Last night, President Barack Obama delivered a strong and optimistic message to the entire governmental body and the nation in his first Presidential address. A speech that hit on the major components of the newly passed Recovery Law, critics say that President Obama’s tone was more hopeful regarding the economic crisis the United States faces.
Yet, President Obama did not lose his edge.

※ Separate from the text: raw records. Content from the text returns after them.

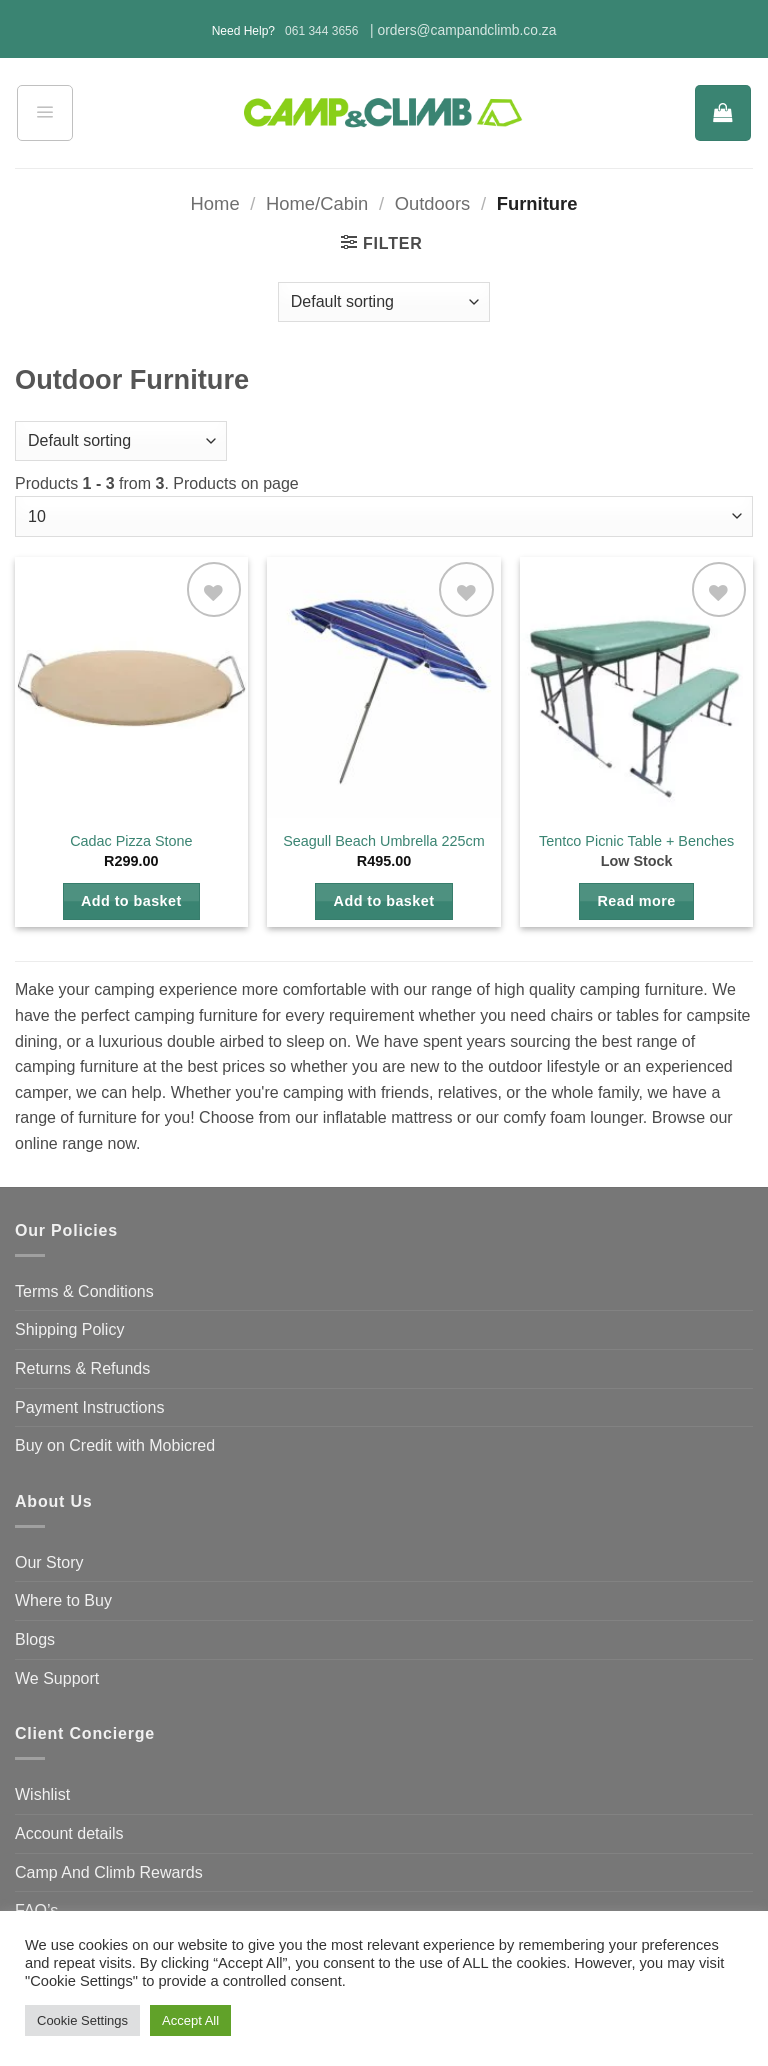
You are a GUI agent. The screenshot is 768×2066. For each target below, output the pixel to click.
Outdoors (433, 203)
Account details (69, 1833)
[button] (45, 113)
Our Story (49, 1562)
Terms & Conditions (84, 1291)
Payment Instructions (89, 1407)
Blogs (35, 1639)
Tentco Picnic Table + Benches (636, 841)
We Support (57, 1678)
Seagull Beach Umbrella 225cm (384, 841)
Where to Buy (63, 1600)
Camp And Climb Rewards (109, 1872)
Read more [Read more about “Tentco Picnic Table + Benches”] (637, 901)
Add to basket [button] (131, 901)
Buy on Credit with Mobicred (115, 1445)
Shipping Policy (69, 1329)
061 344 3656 (321, 31)
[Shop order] (384, 302)
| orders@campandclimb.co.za (463, 30)
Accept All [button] (190, 2020)
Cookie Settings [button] (82, 2020)
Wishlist (42, 1794)
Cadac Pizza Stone (131, 841)
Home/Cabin (317, 203)
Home (215, 203)
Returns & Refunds (82, 1368)
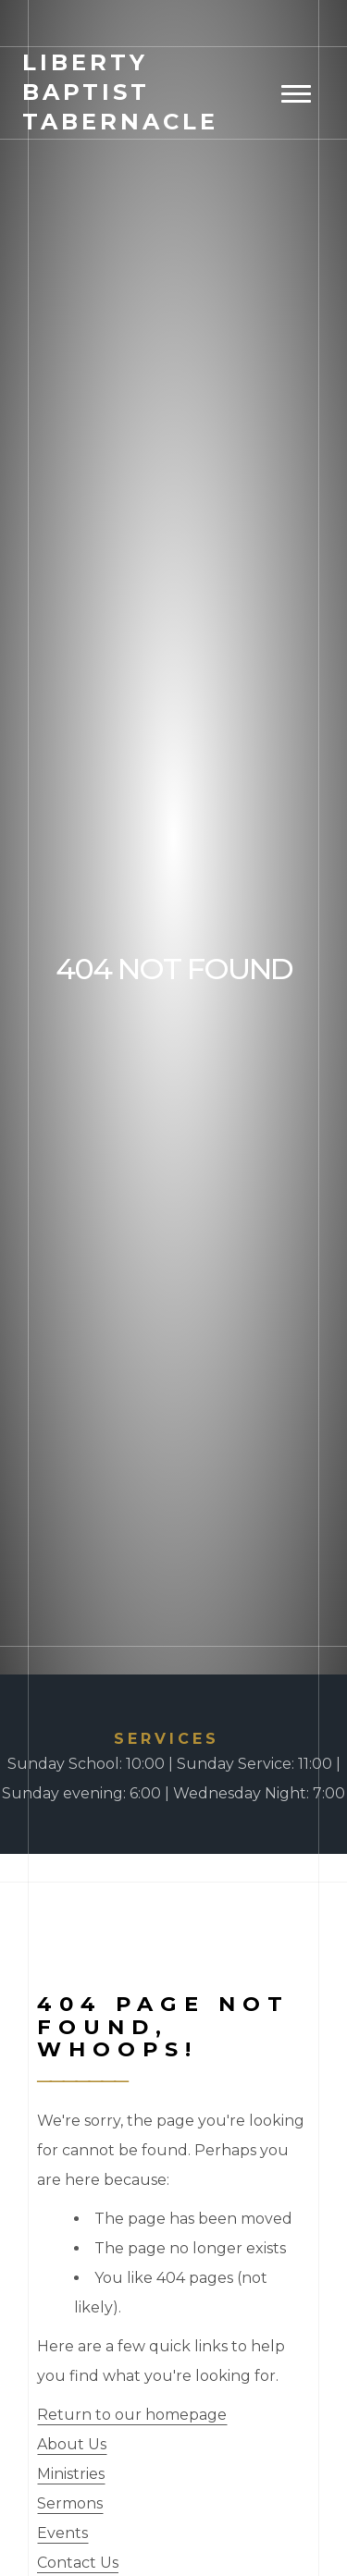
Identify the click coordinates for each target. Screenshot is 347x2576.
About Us (71, 2444)
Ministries (71, 2474)
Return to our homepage (132, 2414)
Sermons (70, 2503)
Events (62, 2533)
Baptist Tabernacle (120, 92)
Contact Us (77, 2562)
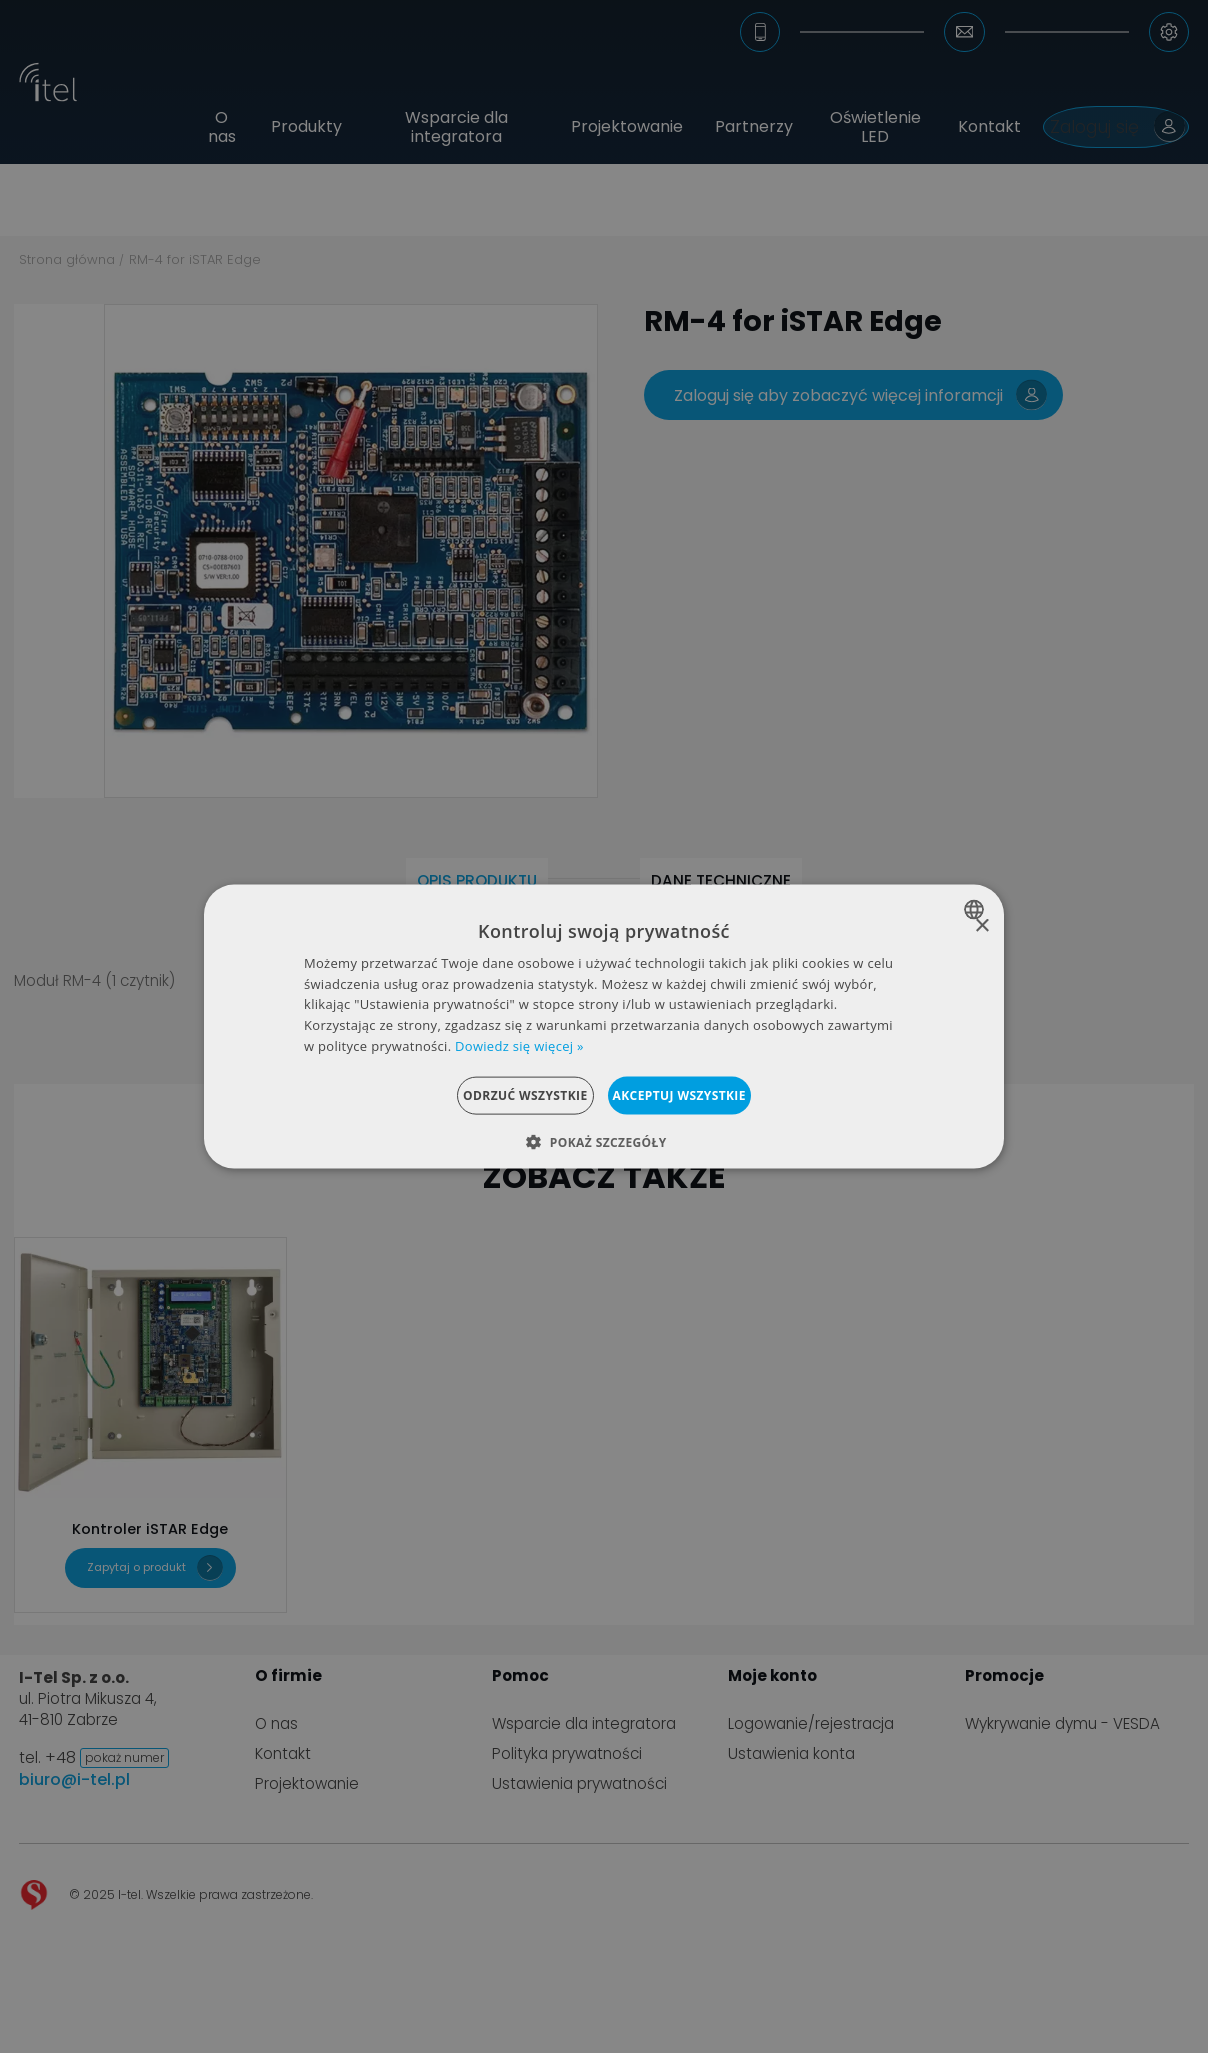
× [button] (981, 925)
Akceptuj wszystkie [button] (704, 1094)
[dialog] (604, 1026)
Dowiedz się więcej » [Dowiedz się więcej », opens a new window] (519, 1046)
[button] (603, 1142)
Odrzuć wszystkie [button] (500, 1094)
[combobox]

Refusing to waver on tough, honest language, something that we Americans are not used to from our leaders, President Obama was able to map out a strategy that he proposes will lift America out of the recession.
Here are some of the highlights from that address:
“But while our economy may be weakened and our confidence shaken, though we are living through difficult and uncertain times, tonight i want every American to know this, we will rebuild, we will recover, and The United States will emerge stronger than before!”
“Over the next two years, the plan (The Recovery Law) will save or create 3.5 million jobs…”
“(The Recovery Law) will help families facing the threat of foreclosure lower their monthly payments and refinance their mortgages.”
“It’s not about helping banks-its about helping people. It’s not about helping banks. It’s about helping people.”
“My budget does not attempt to solve every problem or address every issue. It reflects the stark reality of what we’ve inherited-a trillion dollar deficit-a financial crisis, and a costly recession.”
“Everyone recognizes that years of bad decision making and a global recession have pushed our auto makers to the brink. We should not, and will not, protect them from their own bad practices. But we are committed to the goal of a retooled, re-imagined auto industry that can compete and win. Millions of jobs depend on it. Scores of communities depend on it. And I believe the nation that invented the automobile cannot walk away from it.”
(Note: Germany invented the automobile. The very first car was a Benz. However, Henry Ford conceived of a plan to make cars affordable for everyone and created a process of manufacturing them at a rapt and orderly rate.)